* Exercise
Take the data below and extract the lines from the one with "Basque Fact of the Week: Jose" to the one with "euskal herria (833, 1531)", inclusive, exactly as written.

··· Task material ···

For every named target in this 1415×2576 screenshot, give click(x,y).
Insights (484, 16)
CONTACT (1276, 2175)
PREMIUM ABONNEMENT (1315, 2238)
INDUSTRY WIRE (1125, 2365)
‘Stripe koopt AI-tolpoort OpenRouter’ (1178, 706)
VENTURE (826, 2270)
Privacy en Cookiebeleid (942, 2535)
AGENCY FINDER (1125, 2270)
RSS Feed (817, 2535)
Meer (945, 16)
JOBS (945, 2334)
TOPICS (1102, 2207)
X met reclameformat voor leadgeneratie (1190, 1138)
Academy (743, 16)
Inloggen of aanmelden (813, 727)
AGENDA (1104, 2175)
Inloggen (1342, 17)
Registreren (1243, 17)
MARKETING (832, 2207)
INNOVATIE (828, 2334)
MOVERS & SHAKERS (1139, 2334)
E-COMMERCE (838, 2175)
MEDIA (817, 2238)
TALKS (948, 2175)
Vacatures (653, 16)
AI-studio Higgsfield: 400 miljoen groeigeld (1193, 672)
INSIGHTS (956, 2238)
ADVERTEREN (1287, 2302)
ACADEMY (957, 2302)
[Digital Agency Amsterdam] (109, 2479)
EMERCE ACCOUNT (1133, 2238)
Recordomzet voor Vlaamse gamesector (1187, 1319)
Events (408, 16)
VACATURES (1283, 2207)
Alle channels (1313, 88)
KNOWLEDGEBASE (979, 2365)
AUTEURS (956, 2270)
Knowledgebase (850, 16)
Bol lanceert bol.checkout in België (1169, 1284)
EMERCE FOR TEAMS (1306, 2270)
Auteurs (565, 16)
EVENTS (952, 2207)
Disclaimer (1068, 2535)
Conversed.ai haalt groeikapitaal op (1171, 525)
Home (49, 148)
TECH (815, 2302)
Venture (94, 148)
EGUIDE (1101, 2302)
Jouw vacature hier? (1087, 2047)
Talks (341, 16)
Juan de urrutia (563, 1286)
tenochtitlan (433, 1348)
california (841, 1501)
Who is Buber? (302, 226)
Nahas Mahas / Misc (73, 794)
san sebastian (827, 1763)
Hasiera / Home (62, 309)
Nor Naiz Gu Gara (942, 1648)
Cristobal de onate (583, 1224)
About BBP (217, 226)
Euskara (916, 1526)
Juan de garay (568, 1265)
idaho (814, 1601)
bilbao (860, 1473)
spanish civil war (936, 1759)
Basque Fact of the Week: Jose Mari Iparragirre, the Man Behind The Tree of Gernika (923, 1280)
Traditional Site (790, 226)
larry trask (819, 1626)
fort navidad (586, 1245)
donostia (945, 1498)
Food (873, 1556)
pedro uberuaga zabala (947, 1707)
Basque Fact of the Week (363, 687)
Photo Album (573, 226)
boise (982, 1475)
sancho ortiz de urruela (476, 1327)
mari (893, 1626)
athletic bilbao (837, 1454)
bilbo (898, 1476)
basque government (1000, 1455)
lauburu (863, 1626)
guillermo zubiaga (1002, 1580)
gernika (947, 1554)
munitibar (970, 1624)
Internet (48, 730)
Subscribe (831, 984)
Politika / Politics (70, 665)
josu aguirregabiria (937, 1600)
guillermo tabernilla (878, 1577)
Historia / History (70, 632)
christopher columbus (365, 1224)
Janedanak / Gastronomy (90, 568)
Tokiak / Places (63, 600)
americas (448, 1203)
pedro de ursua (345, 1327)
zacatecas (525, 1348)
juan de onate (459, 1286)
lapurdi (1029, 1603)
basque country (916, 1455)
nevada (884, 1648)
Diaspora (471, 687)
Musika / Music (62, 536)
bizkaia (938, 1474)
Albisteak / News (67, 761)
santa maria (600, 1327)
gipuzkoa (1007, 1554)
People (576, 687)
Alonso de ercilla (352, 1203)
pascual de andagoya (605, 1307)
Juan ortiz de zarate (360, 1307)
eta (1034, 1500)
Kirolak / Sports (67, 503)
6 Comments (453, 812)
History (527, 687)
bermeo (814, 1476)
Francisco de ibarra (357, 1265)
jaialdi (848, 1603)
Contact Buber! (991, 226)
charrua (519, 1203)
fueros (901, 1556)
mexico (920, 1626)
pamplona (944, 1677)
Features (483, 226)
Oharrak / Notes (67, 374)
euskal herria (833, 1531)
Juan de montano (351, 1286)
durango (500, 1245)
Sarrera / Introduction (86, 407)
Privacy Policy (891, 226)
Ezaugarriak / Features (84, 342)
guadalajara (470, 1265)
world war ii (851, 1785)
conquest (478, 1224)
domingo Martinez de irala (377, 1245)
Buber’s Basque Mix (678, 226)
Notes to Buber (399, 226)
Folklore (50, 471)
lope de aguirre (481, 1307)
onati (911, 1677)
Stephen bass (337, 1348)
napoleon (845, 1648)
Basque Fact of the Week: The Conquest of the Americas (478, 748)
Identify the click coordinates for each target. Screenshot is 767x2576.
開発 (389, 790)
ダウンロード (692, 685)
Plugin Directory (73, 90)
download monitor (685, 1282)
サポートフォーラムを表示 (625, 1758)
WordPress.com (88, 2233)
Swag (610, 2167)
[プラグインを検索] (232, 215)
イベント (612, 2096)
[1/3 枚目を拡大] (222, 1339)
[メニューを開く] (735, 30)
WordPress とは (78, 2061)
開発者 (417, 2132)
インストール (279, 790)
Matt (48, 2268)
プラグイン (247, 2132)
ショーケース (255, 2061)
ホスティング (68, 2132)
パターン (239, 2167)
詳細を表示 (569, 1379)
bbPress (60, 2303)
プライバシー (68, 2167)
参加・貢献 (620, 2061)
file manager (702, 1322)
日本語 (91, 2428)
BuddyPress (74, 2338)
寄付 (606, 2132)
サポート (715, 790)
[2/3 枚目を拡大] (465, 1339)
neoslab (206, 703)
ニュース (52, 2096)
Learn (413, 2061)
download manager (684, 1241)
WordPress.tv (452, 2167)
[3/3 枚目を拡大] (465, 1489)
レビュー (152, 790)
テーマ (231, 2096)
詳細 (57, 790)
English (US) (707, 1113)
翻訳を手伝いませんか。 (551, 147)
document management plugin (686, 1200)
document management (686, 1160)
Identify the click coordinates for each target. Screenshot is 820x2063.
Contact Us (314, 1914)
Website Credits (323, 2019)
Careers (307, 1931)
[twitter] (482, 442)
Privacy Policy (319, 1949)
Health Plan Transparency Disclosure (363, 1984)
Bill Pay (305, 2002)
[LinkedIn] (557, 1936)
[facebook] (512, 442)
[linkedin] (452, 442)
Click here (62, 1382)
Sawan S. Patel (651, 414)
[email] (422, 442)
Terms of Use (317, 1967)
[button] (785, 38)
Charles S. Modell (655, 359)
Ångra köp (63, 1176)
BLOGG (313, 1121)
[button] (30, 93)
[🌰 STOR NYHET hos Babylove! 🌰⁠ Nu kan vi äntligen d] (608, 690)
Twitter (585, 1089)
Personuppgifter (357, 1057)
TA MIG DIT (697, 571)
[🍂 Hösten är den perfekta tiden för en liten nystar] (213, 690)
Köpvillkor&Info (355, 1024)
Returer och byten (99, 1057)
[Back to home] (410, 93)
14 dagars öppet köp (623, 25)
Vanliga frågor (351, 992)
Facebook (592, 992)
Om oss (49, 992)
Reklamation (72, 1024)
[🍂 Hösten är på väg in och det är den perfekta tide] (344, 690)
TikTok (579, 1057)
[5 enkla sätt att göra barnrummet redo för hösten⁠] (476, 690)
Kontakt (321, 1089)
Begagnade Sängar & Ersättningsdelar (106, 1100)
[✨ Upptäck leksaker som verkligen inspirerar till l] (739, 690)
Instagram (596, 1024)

···

* Answer to this exercise
Basque Fact of the Week: Jose Mari Iparragirre, the Man Behind The Tree of Gernika (923, 1280)
Traditional Site (790, 226)
larry trask (819, 1626)
fort navidad (586, 1245)
donostia (945, 1498)
Food (873, 1556)
pedro uberuaga zabala (947, 1707)
Basque Fact of the Week (363, 687)
Photo Album (573, 226)
boise (982, 1475)
sancho ortiz de urruela (476, 1327)
mari (893, 1626)
athletic bilbao (837, 1454)
bilbo (898, 1476)
basque government (1000, 1455)
lauburu (863, 1626)
guillermo zubiaga (1002, 1580)
gernika (947, 1554)
munitibar (970, 1624)
Internet (48, 730)
Subscribe (831, 984)
Politika / Politics (70, 665)
josu aguirregabiria (937, 1600)
guillermo tabernilla (878, 1577)
Historia / History (70, 632)
christopher columbus (365, 1224)
Janedanak / Gastronomy (90, 568)
Tokiak / Places (63, 600)
americas (448, 1203)
pedro de ursua (345, 1327)
zacatecas (525, 1348)
juan de onate (459, 1286)
lapurdi (1029, 1603)
basque country (916, 1455)
nevada (884, 1648)
Diaspora (471, 687)
Musika / Music (62, 536)
bizkaia (938, 1474)
Albisteak / News (67, 761)
santa maria (600, 1327)
gipuzkoa (1007, 1554)
People (576, 687)
Alonso de ercilla (352, 1203)
pascual de andagoya (605, 1307)
Juan ortiz de zarate (360, 1307)
eta (1034, 1500)
Kirolak / Sports (67, 503)
6 Comments (453, 812)
History (527, 687)
bermeo (814, 1476)
Francisco de ibarra (357, 1265)
jaialdi (848, 1603)
Contact Buber! (991, 226)
charrua (519, 1203)
fueros (901, 1556)
mexico (920, 1626)
pamplona (944, 1677)
Features (483, 226)
Oharrak / Notes (67, 374)
euskal herria (833, 1531)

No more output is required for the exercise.